Quarterly report pursuant to Section 13 or 15(d)

ACQUISITIONS AND RECENT TRANSACTIONS

v2.4.0.8
ACQUISITIONS AND RECENT TRANSACTIONS
3 Months Ended
Mar. 31, 2014
Business Combinations [Abstract]  
ACQUISITIONS AND RECENT TRANSACTIONS

NOTE 4. ACQUISITIONS AND RECENT TRANSACTIONS

During the three months ending March 31, 2014, we completed or entered into the following transactions:

Debt

On March 31, 2014, we repaid $2.3 million in principal on our current senior secured credit facility, consisting of a term loan of $300.0 million (“Term Loan B”). We recorded an $8,000 pre-tax loss on the early retirement of long-term debt related to the unamortized discount.

Equity

On March 6, 2014, we announced a quarterly distribution in the amount of $0.0575 per share on Class A and Class B common stock. The quarterly distribution of $1.4 million was paid on March 31, 2014 to all Class A and Class B common stockholders of record as of March 17, 2014.

Acquisition of Eagle Publishing

On January 10, 2014, we acquired the entities of Eagle Publishing, including Regnery Publishing, HumanEvents.com, Redstate.com, Eagle Financial Publications and Eagle Wellness. We began operating these entities as of the closing date. The base purchase price was $8.5 million, with $3.5 million paid in cash upon closing, and deferred payments of $2.5 million due January 2015 and $2.5 million due January 2016. We paid an additional $0.4 million of costs upon closing associated with liabilities incurred by the seller. The deferred payments due January 2015 and January 2016 were recorded at their present value of $2.4 million and $2.3 million, respectively.

We may pay up to an additional $8.5 million of contingent earn-out consideration over the next three years based on the achievement of certain revenue benchmarks established for calendar years 2014, 2015 and 2016 for each of the Eagle entities. The estimated fair value of the contingent earn-out consideration was recorded at the present value of $2.0 million. The estimated fair value of the contingent earn-out consideration was determined using a probability weighted discounted cash flow model. The fair value measurement includes revenue forecasts which are a Level 3 measurement as discussed in Note 14 to our Condensed Consolidated Financial Statements. The fair value of the contingent earn-out consideration will be reviewed quarterly over the remaining three year earn-out period based on actual revenue earned as compared to the estimated revenue used in our forecasts. Any changes in the estimated fair value of the contingent earn-out consideration, up to the total contractual amount, will be reflected in our results of operations in future periods as they are identified. Changes in the fair value of the contingent earn-out consideration may materially impact and cause volatility in our future operating results. There were no changes in our estimates as of the quarter ending March 31, 2014.

• **DATA SECTION**:
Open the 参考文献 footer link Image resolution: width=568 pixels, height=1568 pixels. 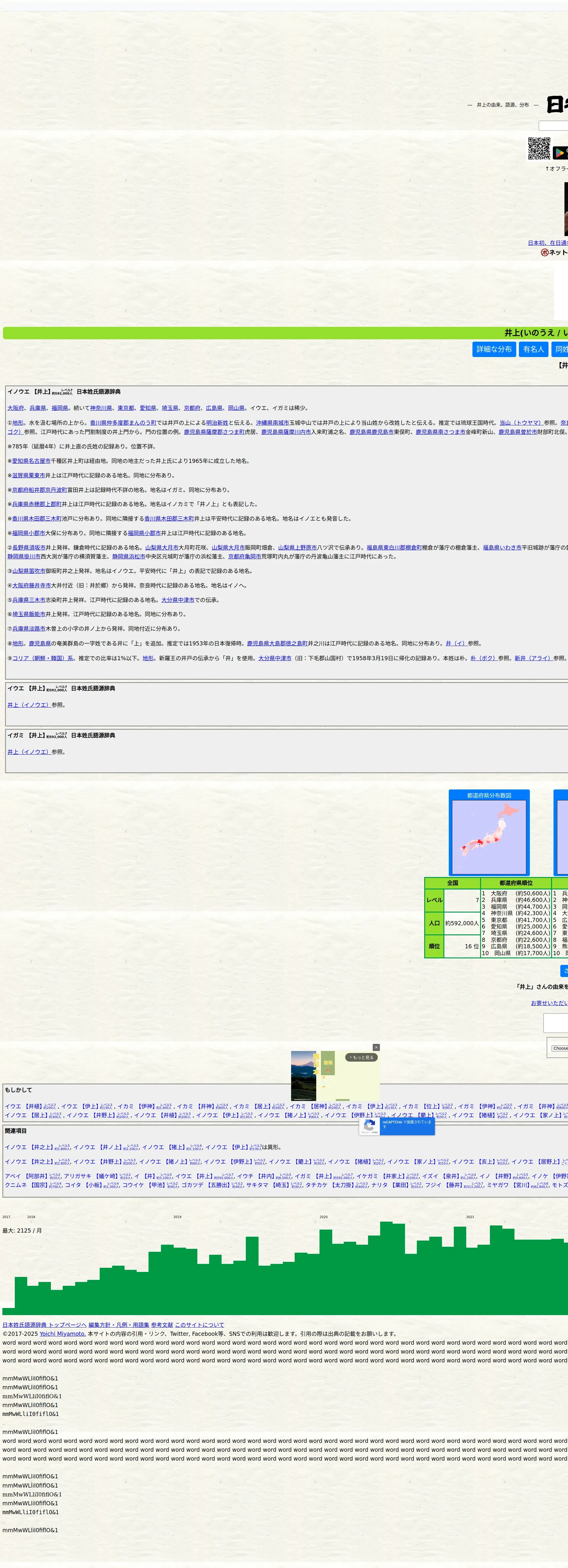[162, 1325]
...
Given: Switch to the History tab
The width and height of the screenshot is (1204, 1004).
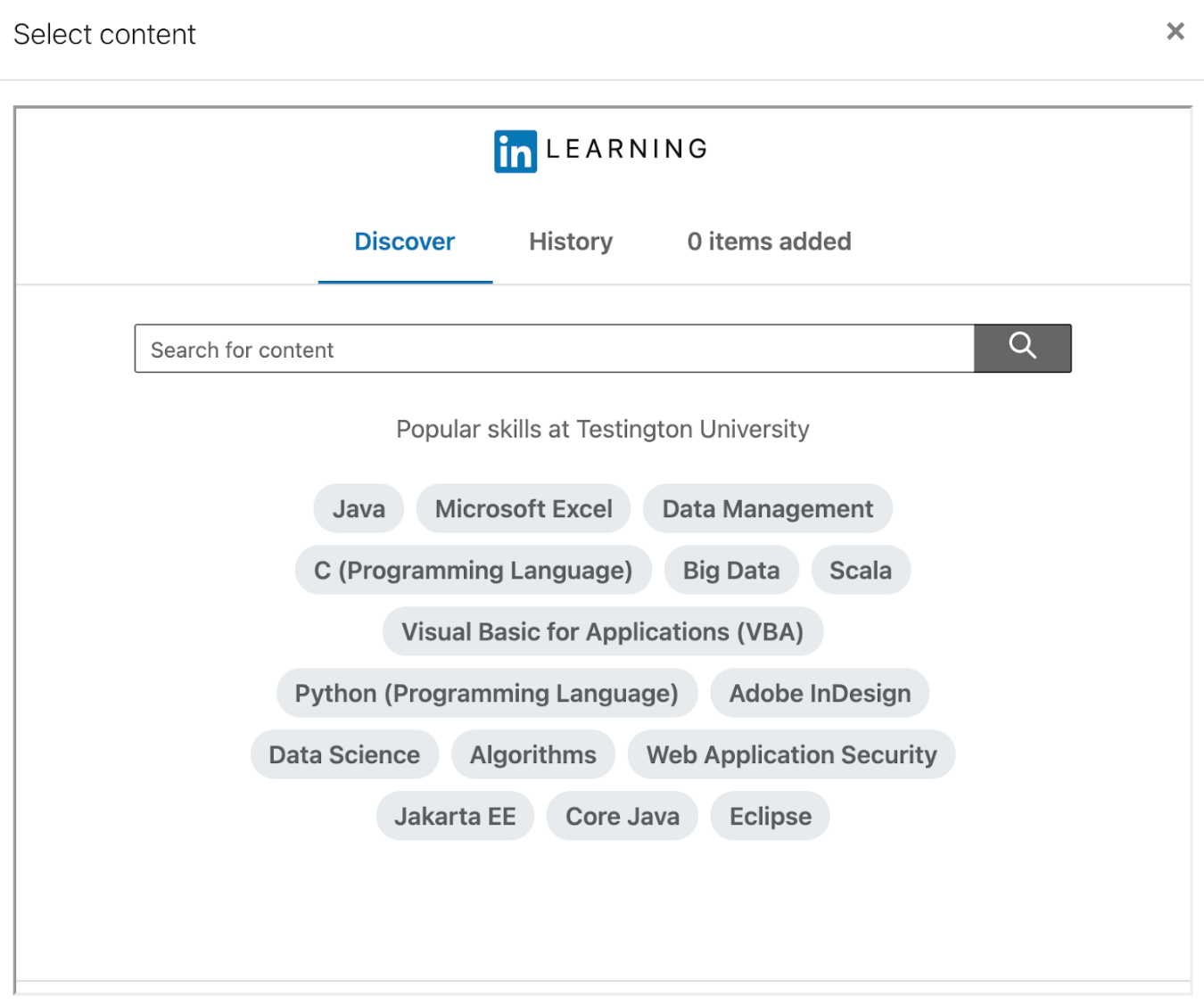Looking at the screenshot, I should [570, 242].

• **WHAT YOU WILL DO**:
**A)** Summarize the note on acquisitions and recent transactions in two sentences.
**B)** From the note on acquisitions and recent transactions, quote the passage from "During the three" up to and including "of March 17, 2014.".

• **RESULTS BY TASK**:
**A)** During the three months ending March 31, 2014, the company repaid $2.3 million in principal on its Term Loan B and paid a quarterly distribution of $1.4 million to its Class A and Class B common stockholders. On January 10, 2014, it acquired the entities of Eagle Publishing for a base purchase price of $8.5 million, and it may pay up to an additional $8.5 million of contingent earn-out consideration tied to revenue benchmarks for 2014, 2015 and 2016.

**B)**
During the three months ending March 31, 2014, we completed or entered into the following transactions:

Debt

On March 31, 2014, we repaid $2.3 million in principal on our current senior secured credit facility, consisting of a term loan of $300.0 million (“Term Loan B”). We recorded an $8,000 pre-tax loss on the early retirement of long-term debt related to the unamortized discount.

Equity

On March 6, 2014, we announced a quarterly distribution in the amount of $0.0575 per share on Class A and Class B common stock. The quarterly distribution of $1.4 million was paid on March 31, 2014 to all Class A and Class B common stockholders of record as of March 17, 2014.